SCM’s portfolio is also well-diversified by geography and segment, with business services, healthcare, aerospace & defense, and consumer goods representing half of its investment portfolio. It also maintains a rather safe investment profile with 92% of the debt portfolio being first lien debt, which sit at the top of the capital stack. Much of the remaining debt portfolio (8%) is in the form of second lien debt, and less than 1% is allocated to unsecured debt.

scm stock

SCM Portfolio Mix (Investor Presentation)
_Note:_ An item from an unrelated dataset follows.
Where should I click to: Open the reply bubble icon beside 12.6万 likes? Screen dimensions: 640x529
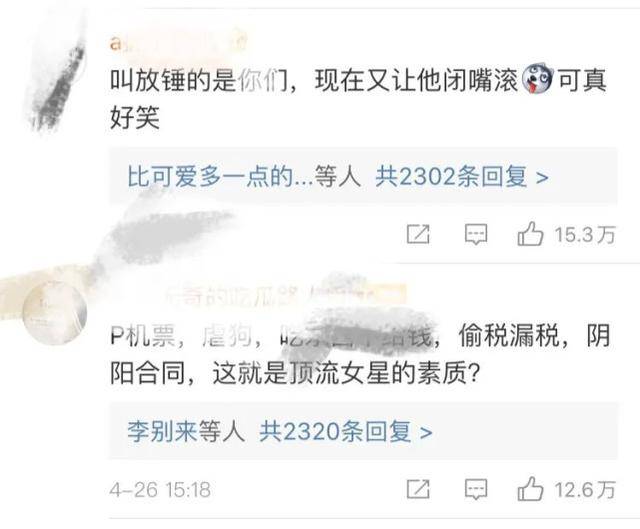coord(476,489)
Meanwhile, SCM’s portfolio appears to be rather healthy with less than 4% of portfolio fair value carrying the higher risk ratings of 4 or 5 (less than 1% is in the highest risk rating of 5). Furthermore, SCM generated $0.29 in core net investment income per share during the second quarter, more than covering its $0.28 regular dividend on a per quarter basis (paid monthly).

Also encouraging, SCM generated significant realized gains on portfolio exits last year, totaling $23.7 million or $1.22 per share, and an additional $3.5 million during the first quarter. Management expects to generate additional realized gains over the next several quarters, and this resulted in the declaration of a $0.06 supplemental dividend for the third quarter. Management also stated that they expect to pay $0.34 per quarter (regular plus supplemental) for the foreseeable future. This equates to a high 10.4% dividend yield based on the current share price of $13.06.

Risks to SCM include potential for economic headwinds to its portfolio investments. At present, SCM has four loans on non-accrual, comprising 2.8% of the portfolio fair value, up from 3 loans on non-accrual comprising 0.7% of fair value at the end of Q1. This is something worth monitoring. NAV per share also declined by $0.29 on a sequential basis, but that was more of a function of widening credit spreads (market volatility), and this is something that most peer BDCs have also seen.

Nonetheless, I see SCM as being well-positioned for a rising rate environment, as 97% of its debt portfolio is floating rate. This is considering that most investors see a 75 basis point rate this month by the Fed as being a foregone conclusion. SCM also maintains a safe balance sheet, with regulatory leverage of 1.08x, sitting well below the 2.0x statutory limit.

Lastly, I see value in SCM at the current price of $13.06, equating to a 0.91x price to book value. This implies a potential one-year 20% total return (including dividends) should SCM return to its book value. Sell side analysts have a consensus Buy rating on the stock, with an average price target of $14.

Investor Takeaway

In conclusion, I believe that SCM is a good high-yielding investment opportunity at present. The company has generated strong growth in both its portfolio and dividend payments in recent years, while also maintaining a healthy balance sheet. Additionally, the company’s 97% floating rate debt portfolio should benefit from rising interest rates. As such, SCM is set up for potentially strong returns at the current price.